Aim a =
Can you reproduce the whole excerpt on grain boundary evolution in Fe-Mn-Al dual-phase steel word for word?

Figure 8. EBSD maps of Fe-Mn-al dual-phase steel at different levels of deformation: (a) un-deformed; (b) 1.0 mm; (c) 3.0 mm; (d) 6.0 mm; (e) 9.0 mm; (f) 12.9 mm (failed).

To quantitatively characterize the microstructural evolution of the experimental steel during tensile deformation, the distribution of grain boundary angles was statistically analysed based on EBSD results at different deformation levels, as shown in Figure 9(a-f). The relationship between the distribution frequencies of different grain boundaries concerning deformation levels and the distribution of LAGBs in austenite and δ-ferrite is presented in Figure 9(g,h). Combining the information from Figure 9(a-h), the microstructural evolution during the tensile deformation process can be divided into three phases.

Figure 9. Grain boundary angle distribution of Fe-Mn-al dual-phase steel at different levels of deformation: (a) un-deformed; (b) 1.0 mm; (c) 3.0 mm; (d) 6.0 mm; (e) 9.0 mm; (f) 12.9 mm (failed); (g) relationship between the distribution frequencies of different grain boundaries and the deformation levels; (h) distribution of low-angle boundaries (LAGBs) in austenite and δ-ferrite; (i) microhardness variation of austenite and δ-ferrite with different deformation levels.

Element and text location listing
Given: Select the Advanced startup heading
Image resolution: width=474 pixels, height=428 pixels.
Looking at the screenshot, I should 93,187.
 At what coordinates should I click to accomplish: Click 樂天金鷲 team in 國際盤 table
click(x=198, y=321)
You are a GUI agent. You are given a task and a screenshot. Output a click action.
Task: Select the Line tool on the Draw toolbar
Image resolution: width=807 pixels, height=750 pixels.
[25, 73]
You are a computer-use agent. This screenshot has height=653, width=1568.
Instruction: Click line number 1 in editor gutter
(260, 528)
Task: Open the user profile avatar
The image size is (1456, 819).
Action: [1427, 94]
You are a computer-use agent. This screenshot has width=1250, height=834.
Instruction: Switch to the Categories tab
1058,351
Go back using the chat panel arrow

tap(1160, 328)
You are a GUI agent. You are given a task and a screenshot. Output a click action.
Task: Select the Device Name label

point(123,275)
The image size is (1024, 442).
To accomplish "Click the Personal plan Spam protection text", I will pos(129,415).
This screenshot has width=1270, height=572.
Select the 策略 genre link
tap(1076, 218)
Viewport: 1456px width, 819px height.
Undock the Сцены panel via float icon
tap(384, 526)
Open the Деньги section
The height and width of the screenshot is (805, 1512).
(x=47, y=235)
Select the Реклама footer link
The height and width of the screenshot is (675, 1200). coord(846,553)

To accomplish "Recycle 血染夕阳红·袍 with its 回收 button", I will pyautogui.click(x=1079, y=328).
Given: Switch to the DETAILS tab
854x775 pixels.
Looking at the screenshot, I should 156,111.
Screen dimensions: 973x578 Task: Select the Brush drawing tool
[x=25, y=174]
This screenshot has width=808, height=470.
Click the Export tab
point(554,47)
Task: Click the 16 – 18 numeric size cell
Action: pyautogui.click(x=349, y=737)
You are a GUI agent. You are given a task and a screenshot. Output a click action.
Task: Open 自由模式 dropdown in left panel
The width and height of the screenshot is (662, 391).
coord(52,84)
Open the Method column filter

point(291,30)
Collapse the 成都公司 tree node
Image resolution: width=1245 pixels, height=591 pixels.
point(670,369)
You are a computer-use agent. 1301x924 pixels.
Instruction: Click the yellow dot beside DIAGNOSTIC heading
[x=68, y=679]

Aim b =
Could you transcribe the listing lines verbatim, starting at the line that contains "Given: Switch to the DETAILS tab" and ending at the final line of the listing?

Task response a =
Figure 8. EBSD maps of Fe-Mn-al dual-phase steel at different levels of deformation: (a) un-deformed; (b) 1.0 mm; (c) 3.0 mm; (d) 6.0 mm; (e) 9.0 mm; (f) 12.9 mm (failed).

To quantitatively characterize the microstructural evolution of the experimental steel during tensile deformation, the distribution of grain boundary angles was statistically analysed based on EBSD results at different deformation levels, as shown in Figure 9(a-f). The relationship between the distribution frequencies of different grain boundaries concerning deformation levels and the distribution of LAGBs in austenite and δ-ferrite is presented in Figure 9(g,h). Combining the information from Figure 9(a-h), the microstructural evolution during the tensile deformation process can be divided into three phases.

Figure 9. Grain boundary angle distribution of Fe-Mn-al dual-phase steel at different levels of deformation: (a) un-deformed; (b) 1.0 mm; (c) 3.0 mm; (d) 6.0 mm; (e) 9.0 mm; (f) 12.9 mm (failed); (g) relationship between the distribution frequencies of different grain boundaries and the deformation levels; (h) distribution of low-angle boundaries (LAGBs) in austenite and δ-ferrite; (i) microhardness variation of austenite and δ-ferrite with different deformation levels.

Task response b =
Given: Switch to the DETAILS tab
854x775 pixels.
Looking at the screenshot, I should 156,111.
Screen dimensions: 973x578 Task: Select the Brush drawing tool
[x=25, y=174]
This screenshot has width=808, height=470.
Click the Export tab
point(554,47)
Task: Click the 16 – 18 numeric size cell
Action: pyautogui.click(x=349, y=737)
You are a GUI agent. You are given a task and a screenshot. Output a click action.
Task: Open 自由模式 dropdown in left panel
The width and height of the screenshot is (662, 391).
coord(52,84)
Open the Method column filter

point(291,30)
Collapse the 成都公司 tree node
Image resolution: width=1245 pixels, height=591 pixels.
point(670,369)
You are a computer-use agent. 1301x924 pixels.
Instruction: Click the yellow dot beside DIAGNOSTIC heading
[x=68, y=679]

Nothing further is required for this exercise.